The outgoing director of the Edinburgh International festival has called for the UK’s visa and exports rules to be greatly simplified to allow musicians and artists to travel overseas far more smoothly.
Fergus Linehan, who directs his last international festival next month, said the UK’s post-Brexit visa rules had been a “disaster” for the arts and for artists by stifling collaboration and making it harder for British artists to tour abroad.
In an interview with the Guardian, he urged the UK government to introduce visa-free travel for artists and solve the huge logistical problems affecting companies importing touring equipment into the UK.
He said it was “much more difficult” for Britons to get visas to work abroad than it was for overseas artists to visit the UK, and that freight costs were “crazy just now”. Europeans who once might have applied for British arts jobs were also more hesitant about visas and their right to stay, particularly if they had families, he said.
“Clearly, when musicians go to perform [in another country], they’re not going to set up home. That’s not what it’s about. So visa-free movement for people,” Linehan said. “We’re part of an ecosystem. The idea of discouraging collaboration is a disaster in our industry.
“If there was just one thing, a silver bullet, I would say it would be that.”
Linehan, a Dublin-born theatre director who has previously lived and worked in Australia, is handing over the reins in October to the violinist and Grammy award-winner Nicola Benedetti after running the international festival for eight years.
The second-youngest of the festival’s directors, Benedetti also will have the distinction of being the first woman, the first Scot and the first working musician to run the event since its foundation in 1947, as Europe emerged from the trauma of the second world war.
Linehan said the political crisis over the Northern Ireland protocol, with Boris Johnson’s government threatening to breach international law by rewriting unilaterally a trade deal with the EU, had added greatly to tensions with the UK’s neighbours.
“The goodwill is not there. I do think a lot of these things are not that complex,” he said. “If you take the heat out of the situation and if everything wasn’t an ideological hill that everyone was willing to die on, a lot of this could get sorted out. Just blunt pragmatism, [not] point-scoring at every level.”
Linehan said he was astonished the UK government had not foreseen and planned for the impacts of hard Brexit on the labour market by phasing things in more slowly so UK residents could be trained in many of the jobs routinely taken by migrants.
He said the global crises with migration had become a resonant topic for artists while he was programming this year’s festival. “It just keeps coming out,” he said. One of this festival’s central themes is refuge and cultural exchange, in part because its founder, Rudolf Bing, was a refugee.
One major production will be Jungle Book Reimagined, a reworking of Rudyard Kipling’s classic by the choreographer Akram Khan, where Mowgli is a climate refugee who arrives in a deserted city claimed by wild animals.
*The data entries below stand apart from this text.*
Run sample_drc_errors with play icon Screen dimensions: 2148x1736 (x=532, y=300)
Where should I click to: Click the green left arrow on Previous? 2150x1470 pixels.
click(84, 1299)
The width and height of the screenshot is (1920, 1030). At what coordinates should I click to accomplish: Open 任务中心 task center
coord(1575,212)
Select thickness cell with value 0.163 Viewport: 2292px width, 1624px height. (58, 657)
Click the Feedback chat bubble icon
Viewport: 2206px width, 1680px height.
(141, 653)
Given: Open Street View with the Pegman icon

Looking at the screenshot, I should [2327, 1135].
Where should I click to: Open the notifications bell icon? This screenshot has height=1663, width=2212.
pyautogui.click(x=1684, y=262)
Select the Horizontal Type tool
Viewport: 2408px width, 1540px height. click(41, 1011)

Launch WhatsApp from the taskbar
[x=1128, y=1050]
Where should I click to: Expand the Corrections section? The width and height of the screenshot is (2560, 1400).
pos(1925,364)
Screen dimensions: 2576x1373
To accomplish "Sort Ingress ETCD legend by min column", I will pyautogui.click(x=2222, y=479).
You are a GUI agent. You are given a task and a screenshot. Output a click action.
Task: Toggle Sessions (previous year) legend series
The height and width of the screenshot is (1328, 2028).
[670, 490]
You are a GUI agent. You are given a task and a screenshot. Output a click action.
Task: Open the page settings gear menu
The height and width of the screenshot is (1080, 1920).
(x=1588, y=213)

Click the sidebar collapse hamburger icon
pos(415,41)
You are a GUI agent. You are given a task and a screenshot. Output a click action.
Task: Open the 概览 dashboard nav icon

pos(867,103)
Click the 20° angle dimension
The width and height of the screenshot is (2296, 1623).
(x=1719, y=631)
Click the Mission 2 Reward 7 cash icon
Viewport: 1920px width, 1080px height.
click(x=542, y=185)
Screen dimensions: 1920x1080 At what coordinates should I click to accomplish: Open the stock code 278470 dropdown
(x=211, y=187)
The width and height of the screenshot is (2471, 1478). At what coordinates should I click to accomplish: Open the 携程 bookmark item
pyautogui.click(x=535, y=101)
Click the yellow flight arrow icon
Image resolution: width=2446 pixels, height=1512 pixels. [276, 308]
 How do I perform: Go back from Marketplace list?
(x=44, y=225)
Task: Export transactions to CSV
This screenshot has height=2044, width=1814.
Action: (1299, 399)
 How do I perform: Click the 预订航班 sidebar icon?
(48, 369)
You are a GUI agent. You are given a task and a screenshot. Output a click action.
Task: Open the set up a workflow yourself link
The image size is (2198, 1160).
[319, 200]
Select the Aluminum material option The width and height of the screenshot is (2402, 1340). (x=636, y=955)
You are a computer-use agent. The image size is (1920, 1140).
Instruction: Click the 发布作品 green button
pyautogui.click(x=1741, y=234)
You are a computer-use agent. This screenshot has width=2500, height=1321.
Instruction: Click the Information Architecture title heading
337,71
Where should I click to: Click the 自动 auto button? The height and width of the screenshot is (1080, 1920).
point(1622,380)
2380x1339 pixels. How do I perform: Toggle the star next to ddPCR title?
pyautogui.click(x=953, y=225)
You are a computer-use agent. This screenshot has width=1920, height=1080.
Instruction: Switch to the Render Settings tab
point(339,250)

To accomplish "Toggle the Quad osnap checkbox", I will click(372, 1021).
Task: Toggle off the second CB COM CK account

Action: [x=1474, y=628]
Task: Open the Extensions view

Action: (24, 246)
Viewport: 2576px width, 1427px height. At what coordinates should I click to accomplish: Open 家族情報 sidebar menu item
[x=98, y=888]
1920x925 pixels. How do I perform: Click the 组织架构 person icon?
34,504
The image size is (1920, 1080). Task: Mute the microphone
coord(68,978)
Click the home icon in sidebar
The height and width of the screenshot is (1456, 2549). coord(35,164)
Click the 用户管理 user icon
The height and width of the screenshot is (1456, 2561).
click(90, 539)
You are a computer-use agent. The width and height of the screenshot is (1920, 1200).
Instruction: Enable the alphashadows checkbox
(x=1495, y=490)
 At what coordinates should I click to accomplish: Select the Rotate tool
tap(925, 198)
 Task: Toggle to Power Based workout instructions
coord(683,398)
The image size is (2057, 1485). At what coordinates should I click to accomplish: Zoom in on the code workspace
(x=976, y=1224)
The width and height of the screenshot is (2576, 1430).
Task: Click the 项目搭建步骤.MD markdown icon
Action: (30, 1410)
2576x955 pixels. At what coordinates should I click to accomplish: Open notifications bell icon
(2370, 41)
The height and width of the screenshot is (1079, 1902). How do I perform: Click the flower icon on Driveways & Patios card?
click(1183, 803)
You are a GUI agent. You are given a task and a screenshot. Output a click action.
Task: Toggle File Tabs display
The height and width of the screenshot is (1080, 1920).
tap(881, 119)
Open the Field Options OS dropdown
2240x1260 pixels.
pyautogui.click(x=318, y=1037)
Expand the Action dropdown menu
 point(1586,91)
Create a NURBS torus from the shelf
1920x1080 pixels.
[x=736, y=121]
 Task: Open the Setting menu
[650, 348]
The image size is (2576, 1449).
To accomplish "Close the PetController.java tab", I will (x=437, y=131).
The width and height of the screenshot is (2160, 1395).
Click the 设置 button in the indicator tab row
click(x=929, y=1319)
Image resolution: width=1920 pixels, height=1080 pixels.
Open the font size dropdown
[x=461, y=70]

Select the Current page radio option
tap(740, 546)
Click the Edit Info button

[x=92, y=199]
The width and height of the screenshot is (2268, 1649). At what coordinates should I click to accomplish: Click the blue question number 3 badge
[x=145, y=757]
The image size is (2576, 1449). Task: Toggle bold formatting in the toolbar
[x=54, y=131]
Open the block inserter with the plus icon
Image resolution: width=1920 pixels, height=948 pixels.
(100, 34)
Linehan said he expected August’s festivals would produce a “cathartic charge” for audiences and performers, in part because of Brexit and the continuing problems posed by Covid and the Ukraine crisis. “These moments of collective joy, feel like they have a kind of resonance and an importance that is very, very real,” he said.
The surge in costs and labour shortages were internal and logistical challenges which had to be managed, he said, adding the people needed to see the current economic crisis in context: in 1947, there were few hotels in Edinburgh and audiences had very little money.
The banking crash of 2008 wrecked lives and the economy, and the Brexit vote in 2016 was followed by the populist upsurges by Donald Trump in the US, Jair Bolsonaro in Brazil and Viktor Orbán in Hungary, he said.
“It’s remarkable how the festivals are so resilient through these particular moments. In moments of great uncertainty we sometimes hang on to the big celebrations, [and] I think Edinburgh in August is strengthened during times of great uncertainty. I don’t think that it feels frivolous or less relevant, because we’re going through all of these things.”